Dec 09: This one from the Khaled's school of sensitive Muslim cinema is quirky little tale of a quirky little family of two daughters, a singer mother and a defeated dead father. The promos said it was the daughter who crossed the line but much into the film, it seems the mother actually did so. The film on the whole is perched delicately on an explosive situation brewing in the otherwise smiling eyes of Urmila Matondkar, who marries without her mother's consent and is happy staying away from her for a couple of years till the ageing diva of the gayaki world decides to look up her two daughters.
Besides the fact that the story is held together despite puzzling behaviour from its main protagonist Shabana Azmi, the choice of faces goes to a large extent to lend weight to Khaled's efforts. As the self-important diva who masks her intense loneliness and her dogged love for music behind a playful and somewhat insensitive countenance, Shabana lives the character in real earnest though her Makdee make-up still seems to have hung on to her face. Urmila, as the daughter with a grudge and an impossible to live with knowledge of her mother's biggest secret, simmers both in body and emotion and puts in quite a measured performance. Over the years, she has mastered the art of histrionics and this one is just a speck in her lengthening line of 'real' roles of the like of Bhoot and Pyar Tune Kya Kiya, not to mention Pinjar.

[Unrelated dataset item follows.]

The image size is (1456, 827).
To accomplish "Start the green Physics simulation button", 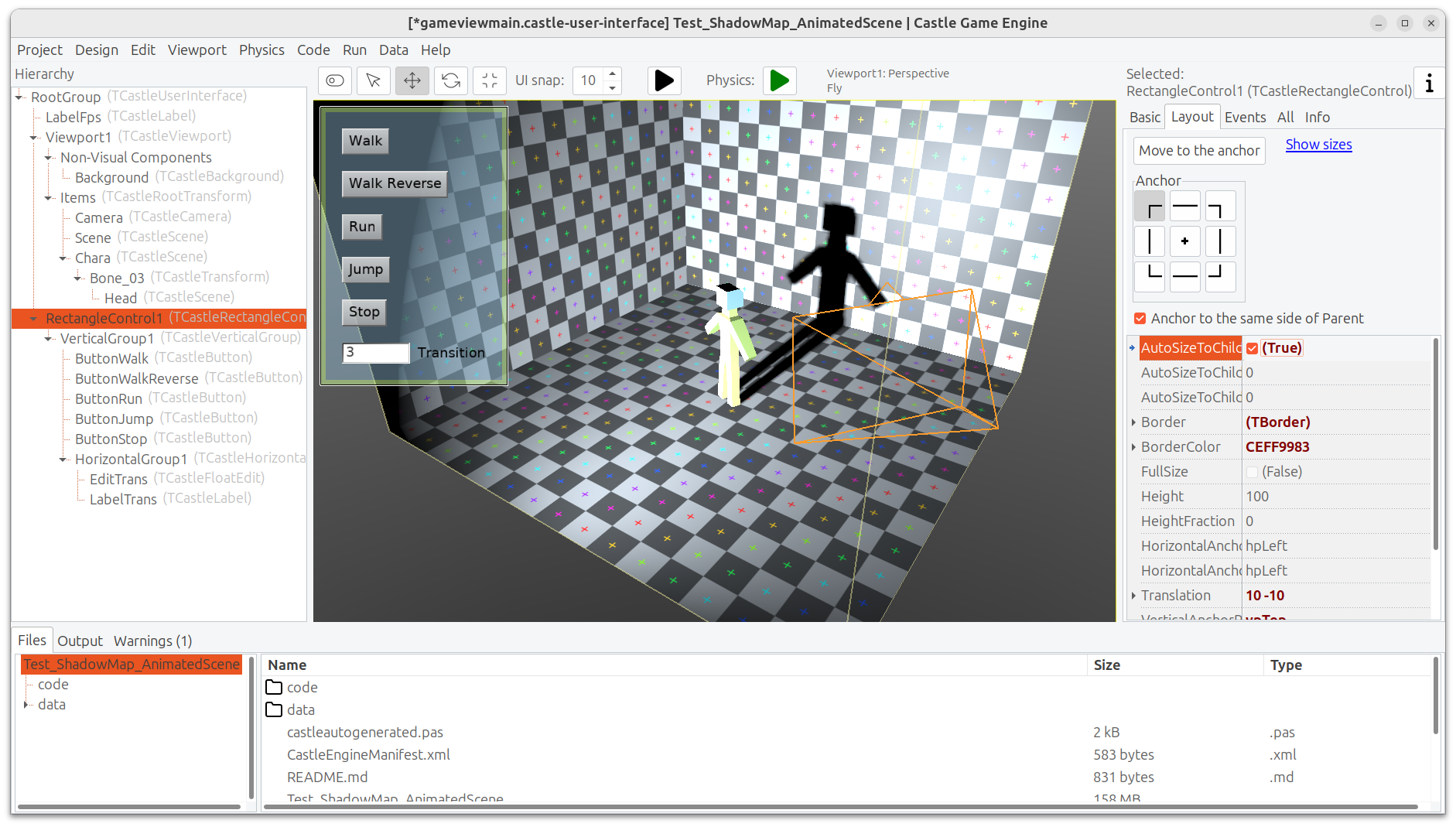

But the real life of the film springs from the two fringe characters that hang around the mother-daughter duo. Diya Mirza lives up to the retarded role she is thrust into and Arjun Rampal as Urmila's husband is a breath of fresh air. Tehzeeb is that strand of real and poignant emotion that will put off the front and middle benchers. And, as we all know, discerning viewers are few and far between and definitely not box office material.